やっと終わりが見えてきた。感情を無にしてシーウェンは冷静に。
「いちいち来なくていい。さっさと行け」
聞き上手だとでも思われている? それは非常に厄介。今後もそうなるのは避けたいのに。背中を見送りながら「もう来ませんように」と何度祈ったか。
静かになった室内。ベッドの上に異物。
「……タバコ。置いてくなというのに……男ができるとこういうのもやめるのか?」
そういえば胸元にタトゥーを入れた、とも言っていたな。文字は『フェ・ドゥ・ボ・レーヴ』。良い夢を。なんだそれは。恥ずかしい。それも男の趣味か?
なんにせよ、静かなことはいいこと。穏やかなことはいいこと。ここ最近、騒がしかったこともあって、なんだか落ち着く時間が唐突に来た。だからか、寝ようと思っても眠れない。あいつの声が幻聴で残っている。今すぐにドアを破って「別れてきた」とか言いそう。
「……チェス、か」
なんだか頭の中に浮かんできた白い王。馬。黒い女王。あいつが真剣に相談するものだから。余計なものを削ぎ落としたら、白と黒のチェスボードが天井にじわじわと滲んできた。勘弁してくれ。
チェス。チェスとは。相手の王をチェックメイトできたら勝ち。どんな貧富の差があろうと、男女の違いがあろうと、大人と子供だろうと。誰にも平等。それはシャンチーでも言えることだが。施設では遊戯もあまりないから、かなりみんなでやっていたし、一番強かった。
こっちに来てからは全然やっていないけど。理論はわかる。もちろんチェス特有のそう言ったものはあるだろうし、すぐに強くなれるとは思っていない。強くなりたい、とも思っていない。ただ、少し触れてみたい、かもしれない。それだけ。
「……」
だからと言って今からチェスボードと駒を買って、なんてことはしない。もしあいつがここに来た時に見つけてしまったら、すぐに「やるの? 私も久しぶりにやろっかな」なんて言いながら、こっちの都合を無視して始めてしまうのだろう。

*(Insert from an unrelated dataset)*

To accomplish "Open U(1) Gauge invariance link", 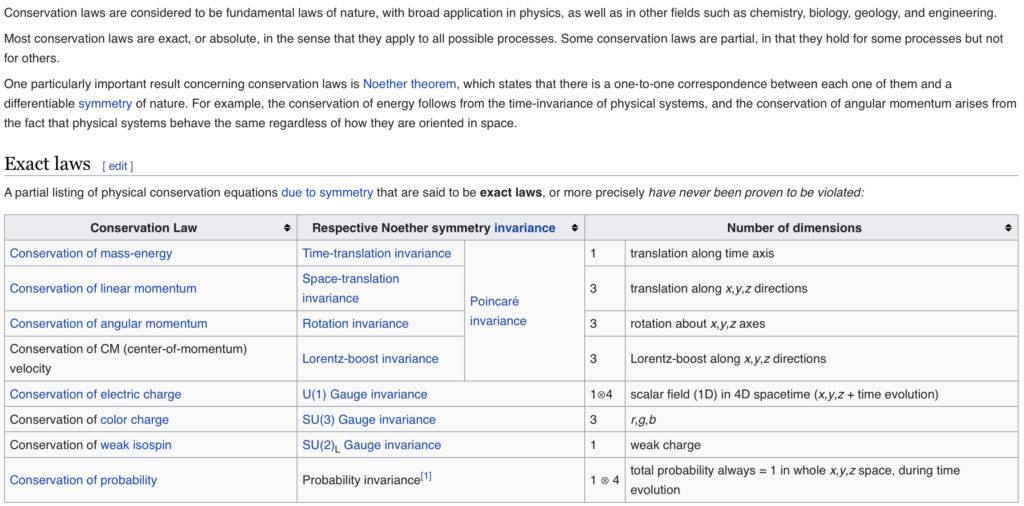I will click(x=364, y=394).
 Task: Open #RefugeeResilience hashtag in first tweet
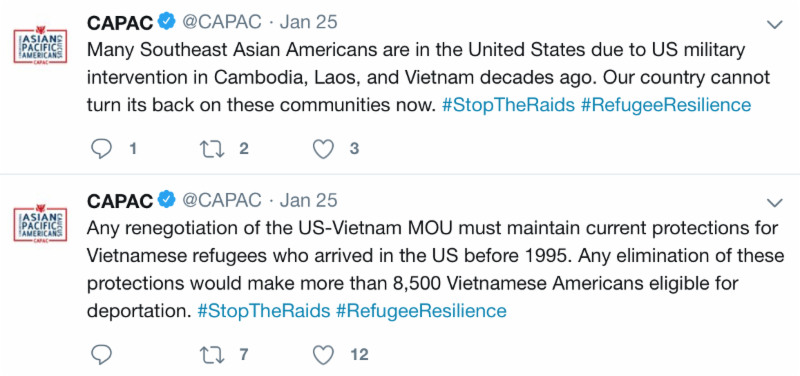(x=666, y=105)
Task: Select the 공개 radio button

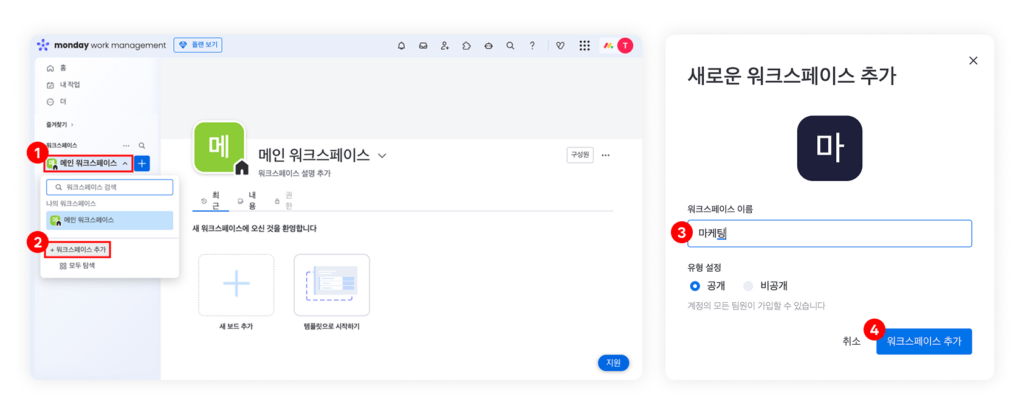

そして勝手に手番を決めて、動かして、私が負けたことにされる。するとどうなる? きっとまたご飯を作れ、とか。買い物行こうとか。そういう流れになるのだろう。だから買わない。やるなら携帯のアプリで。今の時代はこれがあればある程度は充分だ。
「……ま、作るなら激辛だな。あいつの悶絶する姿が目に浮かぶ」
フランス人は当然、中国人ですら味わったことのない辛さにしてやろう。そのためには準備が必要だ。少し遠くの専門的なスーパー。そこに行ってみよう。
そんな逆襲を想定していた。その一週間後。悶絶する姿なんて見ることもなく。あいつは。ヴァージニー・ルカヴァリエは死んだ。